The R package pomp provides

• facilities for modeling POMPs,
• a toolbox of statistical inference methods for analyzing data using POMPs, and
• a development platform for implementing new POMP inference methods.

The goals of the pomp project are to:

1. facilitate scientific progress by providing high quality, general purpose, reproducible algorithms for statistical inference on POMPs.
2. help separate model issues from method issues to allow one to accurately distinguish model failure from method failure, method improvement from model improvement, etc.
3. provide a test-bed for the development and implementation of new inference algorithms by simplifying the model interface and providing a plethora of benchmarks.
4. exploit potential synergies afforded by hybrid approaches and cross-fertilization of ideas.

Our goal in this presentation is two-fold:

To demonstrate and explain the package…

1. …from the point of view of the user interested in application of the included methods to a specific data analysis based on a specific set of models.

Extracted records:
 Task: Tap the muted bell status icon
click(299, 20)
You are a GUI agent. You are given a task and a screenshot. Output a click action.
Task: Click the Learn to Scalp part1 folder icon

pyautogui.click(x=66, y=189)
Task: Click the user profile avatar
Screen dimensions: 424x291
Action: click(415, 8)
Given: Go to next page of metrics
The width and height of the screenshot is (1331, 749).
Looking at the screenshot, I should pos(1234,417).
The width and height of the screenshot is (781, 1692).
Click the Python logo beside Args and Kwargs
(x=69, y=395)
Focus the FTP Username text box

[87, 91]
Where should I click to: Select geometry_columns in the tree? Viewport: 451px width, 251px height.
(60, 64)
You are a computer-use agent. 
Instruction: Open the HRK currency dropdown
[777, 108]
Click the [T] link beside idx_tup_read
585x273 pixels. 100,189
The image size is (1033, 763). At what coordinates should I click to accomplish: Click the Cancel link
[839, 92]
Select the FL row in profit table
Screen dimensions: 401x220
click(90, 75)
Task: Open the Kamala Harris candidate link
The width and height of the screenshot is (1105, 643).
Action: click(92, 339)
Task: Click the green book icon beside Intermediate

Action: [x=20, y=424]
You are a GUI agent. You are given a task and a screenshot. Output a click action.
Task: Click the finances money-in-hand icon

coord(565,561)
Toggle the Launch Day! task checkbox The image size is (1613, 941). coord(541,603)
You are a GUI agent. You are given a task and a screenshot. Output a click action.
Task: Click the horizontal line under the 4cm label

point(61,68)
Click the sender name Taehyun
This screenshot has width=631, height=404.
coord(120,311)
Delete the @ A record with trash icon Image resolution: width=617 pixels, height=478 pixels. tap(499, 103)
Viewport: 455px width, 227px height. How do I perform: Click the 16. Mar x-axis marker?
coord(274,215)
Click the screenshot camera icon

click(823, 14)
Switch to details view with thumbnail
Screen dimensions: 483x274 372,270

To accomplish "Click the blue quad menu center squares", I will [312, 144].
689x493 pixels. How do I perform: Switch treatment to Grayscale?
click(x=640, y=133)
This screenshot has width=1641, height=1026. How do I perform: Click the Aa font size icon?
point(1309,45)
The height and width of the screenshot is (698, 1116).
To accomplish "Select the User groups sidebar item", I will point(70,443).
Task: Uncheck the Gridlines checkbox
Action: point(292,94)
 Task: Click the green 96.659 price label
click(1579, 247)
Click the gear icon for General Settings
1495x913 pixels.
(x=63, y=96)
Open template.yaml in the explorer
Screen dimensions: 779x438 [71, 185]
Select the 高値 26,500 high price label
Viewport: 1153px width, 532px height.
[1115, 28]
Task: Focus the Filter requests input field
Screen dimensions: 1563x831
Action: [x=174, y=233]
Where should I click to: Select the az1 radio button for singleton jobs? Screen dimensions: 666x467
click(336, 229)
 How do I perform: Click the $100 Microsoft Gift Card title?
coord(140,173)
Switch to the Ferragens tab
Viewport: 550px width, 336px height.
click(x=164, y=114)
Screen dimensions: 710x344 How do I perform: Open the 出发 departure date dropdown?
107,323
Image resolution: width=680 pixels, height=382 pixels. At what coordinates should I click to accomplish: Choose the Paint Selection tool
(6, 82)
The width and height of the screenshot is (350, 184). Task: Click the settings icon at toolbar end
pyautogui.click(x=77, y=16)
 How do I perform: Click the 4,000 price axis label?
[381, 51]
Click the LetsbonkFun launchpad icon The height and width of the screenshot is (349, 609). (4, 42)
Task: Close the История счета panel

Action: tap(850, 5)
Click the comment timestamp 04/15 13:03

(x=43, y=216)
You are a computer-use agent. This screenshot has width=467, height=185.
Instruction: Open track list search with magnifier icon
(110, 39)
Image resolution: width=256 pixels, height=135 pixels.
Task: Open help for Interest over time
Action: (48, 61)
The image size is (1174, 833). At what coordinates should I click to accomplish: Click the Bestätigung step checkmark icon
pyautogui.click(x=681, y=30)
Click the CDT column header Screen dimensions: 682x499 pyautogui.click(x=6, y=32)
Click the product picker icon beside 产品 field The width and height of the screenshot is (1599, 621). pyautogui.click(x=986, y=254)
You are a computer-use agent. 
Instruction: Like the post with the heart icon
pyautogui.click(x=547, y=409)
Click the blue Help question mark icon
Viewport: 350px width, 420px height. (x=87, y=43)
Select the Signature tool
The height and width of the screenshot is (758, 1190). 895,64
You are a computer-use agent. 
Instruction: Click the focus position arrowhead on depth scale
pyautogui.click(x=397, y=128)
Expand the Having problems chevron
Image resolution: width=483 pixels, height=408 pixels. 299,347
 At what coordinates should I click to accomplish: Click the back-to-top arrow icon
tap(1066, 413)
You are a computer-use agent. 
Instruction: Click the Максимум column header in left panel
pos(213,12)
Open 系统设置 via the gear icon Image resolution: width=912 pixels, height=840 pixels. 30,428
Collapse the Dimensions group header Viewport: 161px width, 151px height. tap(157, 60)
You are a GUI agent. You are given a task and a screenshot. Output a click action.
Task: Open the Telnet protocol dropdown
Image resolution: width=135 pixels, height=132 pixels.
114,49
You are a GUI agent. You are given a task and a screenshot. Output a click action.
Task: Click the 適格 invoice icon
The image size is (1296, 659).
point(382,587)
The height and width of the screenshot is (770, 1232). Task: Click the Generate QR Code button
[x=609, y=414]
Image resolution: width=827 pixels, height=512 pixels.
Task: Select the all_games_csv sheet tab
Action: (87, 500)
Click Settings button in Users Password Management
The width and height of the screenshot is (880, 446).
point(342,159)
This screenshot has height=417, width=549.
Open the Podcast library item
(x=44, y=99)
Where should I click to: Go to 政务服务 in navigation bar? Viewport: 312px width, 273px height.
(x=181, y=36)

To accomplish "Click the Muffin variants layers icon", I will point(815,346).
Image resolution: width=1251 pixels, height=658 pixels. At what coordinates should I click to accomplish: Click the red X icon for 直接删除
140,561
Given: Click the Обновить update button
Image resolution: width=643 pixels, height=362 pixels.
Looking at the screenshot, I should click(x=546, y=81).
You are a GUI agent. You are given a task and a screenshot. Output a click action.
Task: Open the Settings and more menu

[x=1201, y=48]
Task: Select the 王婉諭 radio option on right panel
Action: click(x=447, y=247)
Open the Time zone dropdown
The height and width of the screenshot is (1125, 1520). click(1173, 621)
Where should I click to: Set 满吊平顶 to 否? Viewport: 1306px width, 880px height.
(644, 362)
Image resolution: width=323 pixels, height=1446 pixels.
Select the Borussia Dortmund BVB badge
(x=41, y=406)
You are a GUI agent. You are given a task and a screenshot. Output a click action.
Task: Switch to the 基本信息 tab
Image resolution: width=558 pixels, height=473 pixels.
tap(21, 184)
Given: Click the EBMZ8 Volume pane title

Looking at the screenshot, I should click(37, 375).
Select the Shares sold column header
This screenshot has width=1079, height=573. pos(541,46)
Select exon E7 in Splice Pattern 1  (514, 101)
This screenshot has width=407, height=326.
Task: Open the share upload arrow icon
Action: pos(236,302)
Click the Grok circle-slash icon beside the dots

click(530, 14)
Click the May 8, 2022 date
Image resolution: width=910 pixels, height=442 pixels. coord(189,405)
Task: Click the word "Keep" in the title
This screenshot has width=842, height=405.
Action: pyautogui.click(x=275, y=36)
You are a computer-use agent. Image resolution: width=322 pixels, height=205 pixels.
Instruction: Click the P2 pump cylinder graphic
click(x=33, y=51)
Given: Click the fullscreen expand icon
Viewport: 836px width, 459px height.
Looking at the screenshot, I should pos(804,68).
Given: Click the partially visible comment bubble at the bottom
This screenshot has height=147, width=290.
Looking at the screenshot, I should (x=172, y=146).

Exercise task A →
From the text about the pomp package, print everything from "3. provide a" down to "cross-fertilization of ideas.".
Exercise task B →
Write the next part of the text about the pomp package, starting right after its last sentence.

Written response A →
3. provide a test-bed for the development and implementation of new inference algorithms by simplifying the model interface and providing a plethora of benchmarks.
4. exploit potential synergies afforded by hybrid approaches and cross-fertilization of ideas.

Written response B →
2. …from the point of view of a methods developer, who wishes to exploit the package’s structure write new methods in such a way that they can be applied to a POMP models generally.

#### Notation for partially observed Markov process models

• Write $$X_n=X(t_n)$$ and $$X_{0:N}=(X_0,\dots,X_N)$$. Let $$Y_n$$ be a random variable modeling the observation at time $$t_n$$.

• The one-step transition density, $$f_{X_n|X_{n-1}}(x_n|x_{n-1};\theta)$$, together with the measurement density, $$f_{Y_n|X_n}(y_n|x_n;\theta)$$ and the initial density, $$f_{X_0}(x_0;\theta)$$, specify the entire joint density via

$f_{X_{0:N},Y_{1:N}}(x_{0:N},y_{1:N};\theta) = f_{X_0}(x_0;\theta)\,\prod_{n=1}^N\!f_{X_n | X_{n-1}}(x_n|x_{n-1};\theta)\,f_{Y_n|X_n}(y_n|x_n;\theta).$

• The marginal density for sequence of measurements, $$Y_{1:N}$$, evaluated at the data, $$y_{1:N}^*$$, is

$f_{Y_{1:N}}(y^*_{1:N};\theta)=\int f_{X_{0:N},Y_{1:N}}(x_{0:N},y^*_{1:N};\theta)\, dx_{0:N}.$

### A POMP model schematic

• In the following diagram, arrows show direct dependence among model variables:

• The state process, $$X_n$$, is Markovian, i.e.,

$f_{X_n|X_{0:n-1},Y_{1:n-1}}(x_n|x_{0:n-1},y_{1:n-1})=f_{X_n|X_{n-1}}(x_n|x_{n-1}).$

• Moreover, the measurable random variable, $$Y_n$$, depends only on the state at that time: $f_{Y_n|X_{0:N},Y_{1:n-1}}(y_n|x_{0:n},y_{1:n-1})=f_{Y_n|X_{n}}(y_n|x_n),$ for all $$n=1,\dots,N$$.

• Observations times $$t_n$$ need not be regularly spaced.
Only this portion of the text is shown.